The Healthcare industry is known for its high staff turnover rates. The average turnover rate for US hospitals varies between 10% and 35%, which is incredibly high when compared to other industries (Thompson, n.d.). The situation is made worse by the fact that demand for qualified nursing specialists is high and is expected to grow, whereas working conditions for nurses are likely to remain the same. Turnover rates are associated with high healthcare costs, increased chances for error, and decreased the quality of care in general. Hospitals lose much from employee turnover and are forced to compensate for these financial losses by bumping up prices, which affects the healthcare system as a whole.
Thus, employee retention is of paramount importance to any hospital. One of the primary tools for attracting and retaining qualified healthcare specialists is the employee benefits package. Having a competitive benefits package can ensure loyalty and a long-term commitment among doctors and nursing staff, thus saving money in the long run. The key to designing an effective benefits package lies in cost-benefit analysis. The purpose of this paper is to analyze the employee benefits program of a hospital and provide a series of recommendations based on a cost-benefit analysis.
Cottage Health Hospital System
Cottage Health is a non-profit hospital association that is comprised of several facilities, which include Santa Barbara Cottage Hospital, Cottage Children’s Medical Center, Cottage Rehabilitation Hospital, Santa Ynez Valley Cottage Hospital, and Goleta Valley Cottage Hospital. These hospitals provide healthcare coverage to citizens of Goleta Valley, Santa Ynez Valley, and Santa Barbara (“About Cottage Health,” n.d.). The hospital has an employee turnover rate of 15.6% (Duffield et al., 2014). With the total number of staff exceeding 600 , it means that Cottage Health needs to replace roughly 60-70 employees on a yearly basis (“About Cottage Health,” n.d.). The hospital claims to have one of the best employee benefits packages in the USA. According to the hospital’s official page, their benefits package includes these basic features (“Cottage Health’s total compensation package,” n.d.):
- Medical Plan.
- Dental Plan.
- Life Insurance.
- Disability Coverage.
In addition, all employees are welcome to enjoy the benefits of a college savings plan, retirement plan, hospital-sponsored events, employee recognition program, discount tickets, free onsite yoga, and sitting massages, as well as housing benefits and tax-sheltered annuities. There are some other minor benefits offered by the hospital, but their effects are considered negligible or marginal to be included in this analysis.

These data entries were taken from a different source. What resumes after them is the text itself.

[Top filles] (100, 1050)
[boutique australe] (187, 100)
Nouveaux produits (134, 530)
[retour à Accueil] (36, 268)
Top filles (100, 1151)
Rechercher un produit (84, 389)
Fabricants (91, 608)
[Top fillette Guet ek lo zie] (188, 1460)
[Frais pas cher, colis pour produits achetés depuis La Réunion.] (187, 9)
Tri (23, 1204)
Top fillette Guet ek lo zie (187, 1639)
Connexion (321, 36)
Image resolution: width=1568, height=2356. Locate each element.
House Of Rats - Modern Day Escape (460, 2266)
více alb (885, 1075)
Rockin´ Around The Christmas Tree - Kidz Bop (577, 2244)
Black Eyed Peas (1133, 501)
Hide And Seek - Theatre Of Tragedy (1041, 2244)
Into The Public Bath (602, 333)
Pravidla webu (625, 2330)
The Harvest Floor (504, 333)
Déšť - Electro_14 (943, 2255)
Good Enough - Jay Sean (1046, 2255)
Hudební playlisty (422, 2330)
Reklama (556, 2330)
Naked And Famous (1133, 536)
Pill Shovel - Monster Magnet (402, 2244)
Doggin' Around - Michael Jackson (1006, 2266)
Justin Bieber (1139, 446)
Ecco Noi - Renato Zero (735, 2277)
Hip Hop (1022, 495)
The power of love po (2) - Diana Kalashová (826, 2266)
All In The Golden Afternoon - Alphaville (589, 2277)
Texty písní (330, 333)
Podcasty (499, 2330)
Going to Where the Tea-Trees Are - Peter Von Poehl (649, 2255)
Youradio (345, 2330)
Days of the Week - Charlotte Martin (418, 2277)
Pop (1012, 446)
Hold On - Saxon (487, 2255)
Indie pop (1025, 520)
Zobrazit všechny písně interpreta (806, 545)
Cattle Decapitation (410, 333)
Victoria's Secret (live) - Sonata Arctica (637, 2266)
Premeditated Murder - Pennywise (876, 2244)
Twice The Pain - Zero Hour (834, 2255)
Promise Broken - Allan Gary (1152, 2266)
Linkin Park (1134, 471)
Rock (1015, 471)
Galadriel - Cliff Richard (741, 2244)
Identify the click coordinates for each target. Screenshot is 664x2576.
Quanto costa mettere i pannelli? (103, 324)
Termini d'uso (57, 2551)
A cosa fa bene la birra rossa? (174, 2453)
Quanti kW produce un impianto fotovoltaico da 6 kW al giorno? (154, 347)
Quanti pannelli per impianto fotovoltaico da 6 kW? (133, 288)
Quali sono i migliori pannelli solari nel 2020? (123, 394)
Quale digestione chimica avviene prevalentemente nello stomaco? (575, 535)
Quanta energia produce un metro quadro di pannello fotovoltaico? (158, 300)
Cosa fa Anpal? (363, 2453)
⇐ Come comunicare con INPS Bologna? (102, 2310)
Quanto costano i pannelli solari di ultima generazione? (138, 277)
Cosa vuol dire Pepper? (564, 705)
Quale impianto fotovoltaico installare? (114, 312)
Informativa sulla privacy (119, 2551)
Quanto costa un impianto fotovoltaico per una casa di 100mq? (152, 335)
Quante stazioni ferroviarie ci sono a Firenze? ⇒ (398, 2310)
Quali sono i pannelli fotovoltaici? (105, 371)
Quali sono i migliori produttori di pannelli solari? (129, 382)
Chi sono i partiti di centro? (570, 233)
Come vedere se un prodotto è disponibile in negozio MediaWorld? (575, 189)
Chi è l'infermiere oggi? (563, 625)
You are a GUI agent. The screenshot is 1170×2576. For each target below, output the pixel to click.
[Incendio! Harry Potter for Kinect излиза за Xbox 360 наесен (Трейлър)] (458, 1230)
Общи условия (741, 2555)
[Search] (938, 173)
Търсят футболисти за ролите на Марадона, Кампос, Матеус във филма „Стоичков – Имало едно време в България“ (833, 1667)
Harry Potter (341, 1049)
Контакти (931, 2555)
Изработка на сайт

Ways of Improving Hospital Cost-Efficiency
There are several ways of improving hospital cost-efficiency (Thompson, n.d.):
- Increase operational effectiveness of medical processes.
- The use of cost-efficient technologies and medicines to achieve better outcomes while simultaneously reducing costs.
- Reduce staff turnover rates.
Each of these ways requires a different approach. In order to increase the operational effectiveness of the existing processes, a large-scale review and analysis of procedures must occur, which is expensive and time-consuming. Typically, unless the organization suffers from serious problems in operational management, improvements help reduce operational costs by 5-10%.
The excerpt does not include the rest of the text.